**Your task**
I need the lines below from the one with "Viewport: 980px width, 516px" down to the one with "You are a computer-use agent. Screen dimensions: 380x868" reproduced exactly, both ends included, and nothing else.

**Data records**
——————————
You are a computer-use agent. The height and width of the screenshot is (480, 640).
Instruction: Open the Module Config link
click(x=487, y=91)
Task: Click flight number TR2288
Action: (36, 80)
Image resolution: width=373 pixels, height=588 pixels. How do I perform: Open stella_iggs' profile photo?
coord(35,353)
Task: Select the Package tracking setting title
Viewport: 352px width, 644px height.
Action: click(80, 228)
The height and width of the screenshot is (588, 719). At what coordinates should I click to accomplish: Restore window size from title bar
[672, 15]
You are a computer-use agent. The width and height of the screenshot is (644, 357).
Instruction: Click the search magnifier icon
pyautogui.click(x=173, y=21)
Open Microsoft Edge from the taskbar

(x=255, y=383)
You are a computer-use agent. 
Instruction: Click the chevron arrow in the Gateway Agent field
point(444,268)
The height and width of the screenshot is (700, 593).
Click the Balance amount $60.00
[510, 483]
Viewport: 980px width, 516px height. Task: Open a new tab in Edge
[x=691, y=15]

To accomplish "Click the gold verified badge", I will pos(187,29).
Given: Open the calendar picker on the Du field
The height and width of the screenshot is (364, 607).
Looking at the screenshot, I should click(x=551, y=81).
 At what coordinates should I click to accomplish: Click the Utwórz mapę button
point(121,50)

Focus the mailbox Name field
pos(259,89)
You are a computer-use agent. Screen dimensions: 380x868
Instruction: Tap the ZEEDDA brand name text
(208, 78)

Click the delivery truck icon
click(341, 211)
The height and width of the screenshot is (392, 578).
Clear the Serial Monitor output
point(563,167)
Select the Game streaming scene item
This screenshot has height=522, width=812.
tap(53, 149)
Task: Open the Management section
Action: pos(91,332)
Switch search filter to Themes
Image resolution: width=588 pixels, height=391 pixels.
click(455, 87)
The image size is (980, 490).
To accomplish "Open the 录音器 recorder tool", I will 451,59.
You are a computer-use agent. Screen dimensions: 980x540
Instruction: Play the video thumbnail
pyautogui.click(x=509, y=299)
——————————
**Your solution**
Viewport: 980px width, 516px height. Task: Open a new tab in Edge
[x=691, y=15]

To accomplish "Click the gold verified badge", I will pos(187,29).
Given: Open the calendar picker on the Du field
The height and width of the screenshot is (364, 607).
Looking at the screenshot, I should click(x=551, y=81).
 At what coordinates should I click to accomplish: Click the Utwórz mapę button
point(121,50)

Focus the mailbox Name field
pos(259,89)
You are a computer-use agent. Screen dimensions: 380x868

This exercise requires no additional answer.